In recent weeks, QAnon truthers have been popping up like weeds: A QAnon-believing Republican Party candidate for Congress won her primary and is practically assured of winning her election in November; Donald Trump told reporters that he wasn’t familiar with QAnon, but he appeared happy that they seem to like him; at least two Republican candidates for the Washington Legislature have knowingly spread QAnon content online, while in Oregon, a Republican candidate for the U.S. Senate, Jo Rae Perkins, is an avowed QAnon supporter; and, the Associated Press’ Michael Kunzelman reported that “Walmart, Amazon and other corporate giants donated money to the reelection campaign of a Tennessee state lawmaker [Rep. Susan Lynn, who chairs the Tennessee House finance committee] who had used social media to amplify and promote the QAnon conspiracy theory.”
According to The Guardian, “the #SaveTheChildren hashtag campaign has introduced QAnon to millions of potential new recruits.”
As The Guardian’s Moira Donegan wrote, “The QAnon conspiracy theory is vast, complicated and ever changing, and its adherents are constantly folding new events and personalities into its master narrative.
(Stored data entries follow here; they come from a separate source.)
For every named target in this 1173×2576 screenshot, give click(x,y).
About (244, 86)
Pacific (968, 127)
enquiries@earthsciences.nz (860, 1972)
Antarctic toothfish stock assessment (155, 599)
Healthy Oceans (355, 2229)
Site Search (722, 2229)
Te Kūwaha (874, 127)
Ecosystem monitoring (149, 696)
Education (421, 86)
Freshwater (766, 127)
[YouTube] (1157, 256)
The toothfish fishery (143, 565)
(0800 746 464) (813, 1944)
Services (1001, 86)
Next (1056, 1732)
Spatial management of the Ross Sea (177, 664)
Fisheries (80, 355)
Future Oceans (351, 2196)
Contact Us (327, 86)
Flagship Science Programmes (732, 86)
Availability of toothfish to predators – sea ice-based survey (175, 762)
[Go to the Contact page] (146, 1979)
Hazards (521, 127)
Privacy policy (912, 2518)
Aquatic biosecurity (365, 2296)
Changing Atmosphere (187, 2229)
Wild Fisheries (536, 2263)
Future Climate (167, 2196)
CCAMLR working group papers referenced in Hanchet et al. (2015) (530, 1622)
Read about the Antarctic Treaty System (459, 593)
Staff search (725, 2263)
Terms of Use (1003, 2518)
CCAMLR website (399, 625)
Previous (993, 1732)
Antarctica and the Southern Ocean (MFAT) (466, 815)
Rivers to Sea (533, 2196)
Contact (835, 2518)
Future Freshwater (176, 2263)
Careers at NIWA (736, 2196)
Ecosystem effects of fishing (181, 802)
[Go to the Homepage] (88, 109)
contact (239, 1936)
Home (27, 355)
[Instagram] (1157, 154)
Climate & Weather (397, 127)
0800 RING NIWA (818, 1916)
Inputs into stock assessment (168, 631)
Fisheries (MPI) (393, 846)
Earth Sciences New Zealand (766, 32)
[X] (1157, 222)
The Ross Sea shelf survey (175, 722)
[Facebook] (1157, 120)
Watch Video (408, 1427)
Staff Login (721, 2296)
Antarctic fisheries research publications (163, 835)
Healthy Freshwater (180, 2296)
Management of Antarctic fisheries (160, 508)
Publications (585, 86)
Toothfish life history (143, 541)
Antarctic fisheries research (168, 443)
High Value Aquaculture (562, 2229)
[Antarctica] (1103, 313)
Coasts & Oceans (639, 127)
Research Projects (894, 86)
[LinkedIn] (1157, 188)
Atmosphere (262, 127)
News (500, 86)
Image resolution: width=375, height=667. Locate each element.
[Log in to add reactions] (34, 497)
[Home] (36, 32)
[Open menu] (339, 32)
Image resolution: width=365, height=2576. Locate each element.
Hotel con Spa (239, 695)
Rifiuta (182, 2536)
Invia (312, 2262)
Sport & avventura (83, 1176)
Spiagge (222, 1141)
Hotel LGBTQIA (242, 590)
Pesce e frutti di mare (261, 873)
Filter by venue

But the gist of it is that national Democrats, aided by Hollywood and a group of ‘global elites,’ are running a massive ring devoted to the abduction, trafficking, torture, sexual abuse and cannibalization of children, all with the purpose of fulfilling the rituals of their Satanic faith. Donald Trump, according to this fantasy, is the only person willing and able to mount an attack against them.“
So how does one go about dealing with enraptured QAnon believers? Should you go or should you stay in conversation? Is there a hope of convincing your cousin, your brother-in-law, your mother of the facts? What about neighbors that you were once close to and now the relationship has been torn asunder? Dear Abby?